Pour Alexandre Baudraz, initiateur et gérant de l’Espace Hessel, dont on dit qu’il a eu du poids en coulisses sur cette décision, «ce n’est pas la culture qui a été mise en cause, mais le financement d’un poste au sein d’une association qui aurait créé un précédent. C’est l’occasion d’une refonte de la politique culturelle que l’on demande depuis des années avec une réflexion sur les critères d’attribution de l’argent public. Le modèle économique de l’Espace Hessel fait du bien aux finances communales, et pourrait en faire également à Yverdon. Avec 25 000 francs de subventionnement, nous mettons sur pied plus de 100 événements gratuits, au chapeau sans obligation de consommation. Ce soutien financier sert uniquement aux cachets des artistes. Les frais de fonctionnement sont payés par les recettes d’exploitation. Hessel et In Templo couvrent 80% de l’offre culturelle avec 27% des subventions.»

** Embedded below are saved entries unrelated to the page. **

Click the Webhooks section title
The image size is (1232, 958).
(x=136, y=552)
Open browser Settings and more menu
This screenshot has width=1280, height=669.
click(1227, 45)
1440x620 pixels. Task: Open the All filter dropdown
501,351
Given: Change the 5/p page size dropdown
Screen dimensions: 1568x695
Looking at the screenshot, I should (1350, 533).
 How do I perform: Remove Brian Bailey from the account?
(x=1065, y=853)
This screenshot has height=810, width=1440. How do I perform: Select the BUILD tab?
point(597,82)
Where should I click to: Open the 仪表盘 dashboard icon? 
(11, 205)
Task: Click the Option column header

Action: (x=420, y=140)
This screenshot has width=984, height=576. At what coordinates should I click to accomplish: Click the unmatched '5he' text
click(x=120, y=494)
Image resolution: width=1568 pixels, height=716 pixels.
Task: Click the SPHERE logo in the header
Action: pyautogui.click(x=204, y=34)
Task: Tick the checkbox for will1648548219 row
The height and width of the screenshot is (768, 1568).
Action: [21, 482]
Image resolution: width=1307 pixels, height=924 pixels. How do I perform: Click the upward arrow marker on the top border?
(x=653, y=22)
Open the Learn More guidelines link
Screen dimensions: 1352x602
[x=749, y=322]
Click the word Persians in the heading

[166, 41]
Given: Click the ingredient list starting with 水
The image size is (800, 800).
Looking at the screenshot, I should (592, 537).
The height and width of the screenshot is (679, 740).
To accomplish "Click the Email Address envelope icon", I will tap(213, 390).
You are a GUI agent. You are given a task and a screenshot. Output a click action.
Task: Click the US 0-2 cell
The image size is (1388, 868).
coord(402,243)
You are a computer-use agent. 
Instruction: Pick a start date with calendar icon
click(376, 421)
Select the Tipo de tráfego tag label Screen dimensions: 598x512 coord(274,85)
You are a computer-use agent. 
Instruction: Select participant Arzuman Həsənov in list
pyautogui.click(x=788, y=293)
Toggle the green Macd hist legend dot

Du coté d’In Templo, son président Jean-Philippe Brouet tient un discours bien plus nuancé: «La Tournelle est un acteur important de la vie sociale et culturelle, ce serait dommage qu’elle soit mise en péril. L’Association devra trouver d’autres solutions. De notre coté, nous serions bien sûr heureux d’avoir plus de moyens, mais nous sommes satisfaits, nous faisons avec ceux accordés.»

La syndique Mary-Claude Chevalier regrette cette décision: «Un énorme travail a été fait. C’était un beau projet et c’est regrettable pour tout le travail entrepris par les bénévoles et pour les enfants à qui une partie de ce projet était destiné. J’espère que des solutions pourront être trouvées.»